Action item:
Carry on the personal essay below about being sprayed by a public toilet, starting right after its last paragraph.

Lessons From A Spraying Toilet

This morning on my walk, I stopped at a public restroom. Bending slightly over the toilet to reach the lever to flush, a few drops of toilet water sprayed in my face. Oh horror! Thoughts of being infected with horrible diseases coursed through my mind as I wiped my face strategically.

I felt dirty, and yucky. Went and washed my face at the sink. I looked to see, were there any visible signs of flesh-eating bacteria? Thankfully eyes, nose and mouth were all still in their expected places – my face had not suddenly melted like a Salvador Dali watch – or become a Piccasso portrait. Everything looked normal even though my eyes had a bit of deer-in-the-headlights panic in them.

Inside I felt emotions that sounded whiny:

– Now everything was going so well, and then I got sprayed on by a stupid toilet! Boo-hoo….

It is a common thing. Our neurology is wired to be alert – to avoid danger. It is our default reaction to what happens in life: We are evolutionarily wired to be on guard and expect the worst. When bad things happen, we react instinctively to run to perceived safety. The “bad things” take up our entire field of perception.

And then, it was almost as if I could feel the other half of my awareness kicked in. Panic and disgust was tempered by reason. And reason said:

– Now look, you are probably fine. And just because you got sprayed and it was yucky doesn’t mean that you will get ill – in fact that is probably unlikely. It was a very clean place after all.

It takes effort to bring myself back from panic, activate my rational mind, and modify my reactions so they become mindful responses rather than gut-level reactivity. And I stepped back and saw the context:

I am in a time of my life where things are going well. Walter is consistently better all the time. He is stronger. He is more himself. We just had a wonderful visit with our oldest son, and our family is recovering from the last year of uncertainty and fear. My work is getting done, things are normalizing all around – and it is exhilarating!

Input data:
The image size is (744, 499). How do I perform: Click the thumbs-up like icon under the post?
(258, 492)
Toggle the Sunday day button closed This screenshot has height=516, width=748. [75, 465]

Result of this task:
And a part of me fears that it cannot continue like that. The “what if’s” are still right under the surface in my thought process. What if one of our sons gets hurt? What if I get sick? What if I don’t pass my exam? What if something happens to Walter now? What if getting sprayed in the face with toilet water is the first sign that more shit is about to hit the fan?

I admit it: the thought process is ridiculous – but nonetheless real.

I will never know what is around the next turn. I cannot insure or guard my family or myself. From the benign to the serious. All I can do is to live in awareness of my neurological wiring that has me always expect the worst. And then deliberately counteract it with reason.

Now getting sprayed in the face is a wake-up call. A reminder that whatever happens, it is just a part of life. The less time I spend fearing it, the more able I will be to deal proactively. The more I appreciate the good things, the more strength I will have to face the bad. And in all honesty, even when the worst happened last year, I encountered more “good” in the midst of “bad” than I could ever have imagined.

I continue the journey one step at a time… boldly and with determination.